Lord Lawrence was very sorry, but he didn’t see what a carpenter’s son was to do with him. Agatha was free to come, of course, because she was real family, and he would see that she had a proper education for an English gentlewoman, but she was not to bring Missouri, who would embarrass the Lawrence name. As she would know, she could get her inheritance from her father’s estate when she turned twenty-five, whereupon she was free to do as she pleased, with however many undesirable relatives in tow, but until then, it was his responsibility to safeguard the family’s reputation. He regretted it deeply, but he was sure she would understand.

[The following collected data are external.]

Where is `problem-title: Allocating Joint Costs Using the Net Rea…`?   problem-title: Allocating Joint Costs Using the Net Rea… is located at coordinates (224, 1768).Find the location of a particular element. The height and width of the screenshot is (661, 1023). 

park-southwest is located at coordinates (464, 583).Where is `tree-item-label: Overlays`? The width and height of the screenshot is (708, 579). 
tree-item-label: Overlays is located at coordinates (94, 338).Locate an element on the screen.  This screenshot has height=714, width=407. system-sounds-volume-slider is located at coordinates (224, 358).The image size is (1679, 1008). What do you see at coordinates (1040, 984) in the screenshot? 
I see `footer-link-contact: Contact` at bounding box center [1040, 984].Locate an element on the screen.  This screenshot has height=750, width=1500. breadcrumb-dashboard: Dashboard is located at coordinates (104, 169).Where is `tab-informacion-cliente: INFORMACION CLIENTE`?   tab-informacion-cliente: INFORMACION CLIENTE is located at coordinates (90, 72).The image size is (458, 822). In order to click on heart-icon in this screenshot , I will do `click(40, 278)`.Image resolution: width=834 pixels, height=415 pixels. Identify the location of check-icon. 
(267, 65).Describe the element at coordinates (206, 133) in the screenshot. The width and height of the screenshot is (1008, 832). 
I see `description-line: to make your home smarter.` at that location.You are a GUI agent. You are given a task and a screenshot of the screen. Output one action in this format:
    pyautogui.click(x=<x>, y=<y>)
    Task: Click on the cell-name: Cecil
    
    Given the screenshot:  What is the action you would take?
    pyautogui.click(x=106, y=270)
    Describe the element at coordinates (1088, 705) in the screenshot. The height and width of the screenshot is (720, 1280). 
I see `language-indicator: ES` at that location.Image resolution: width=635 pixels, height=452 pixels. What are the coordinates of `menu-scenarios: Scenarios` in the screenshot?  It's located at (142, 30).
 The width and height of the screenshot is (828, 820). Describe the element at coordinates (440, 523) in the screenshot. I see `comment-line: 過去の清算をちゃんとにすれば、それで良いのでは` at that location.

‘Oh, fuck you,’ she said aloud.

‘Mrs Perez says ladies shouldn’t swear,’ Missouri told her solemnly. He was wringing out the things she had washed, observed by upstairs’s cat. Sometimes it put its paw in the soapy water, plainly trying to see why he liked it so much. It didn’t look impressed.

‘Mrs Perez hasn’t met any ladies except ladies in novels. There’s a difference between what a lady can say in a published book and what she says when someone screws her over. Come on,’ she said. She took his hand. ‘Sod the laundry. We’re going to sign on with the Trinidad again.’

‘I thought we were supposed to be going to the rainy place?’

‘Change of plans. We don’t like Lord Lawrence any more.’

‘Why?’

She taught him some words he probably shouldn’t have known.

The Santíssima Trinidad was the ship Missouri had been born on, the ship his father had died on, and the ship where Agatha had been a nurse for five years. It was in the dock at the moment, being refitted. Agatha had a happy drop when she saw it. It was home. The size of a castle and by far the largest warship in Europe, it was five decks high, and it carried a hundred and forty guns. Now, the deck was alive with carpenters, the air rich with the smell of sawdust and fresh tar.

The gangway was open, so Agatha shuffled Missouri up ahead of her, and looked around for an officer. The captain was passing. He stopped mid-stride.

‘Miss Lawrence! What are you doing here, did we forget some of Pedro’s things? I thought we got his sea chest to you safely?’

‘No, sir, it’s all right,’ she said, nervous now that she was here. It would have been better to talk to a more junior officer, someone whose job it was to remember her name. ‘But I want to sign on again in the infirmary.’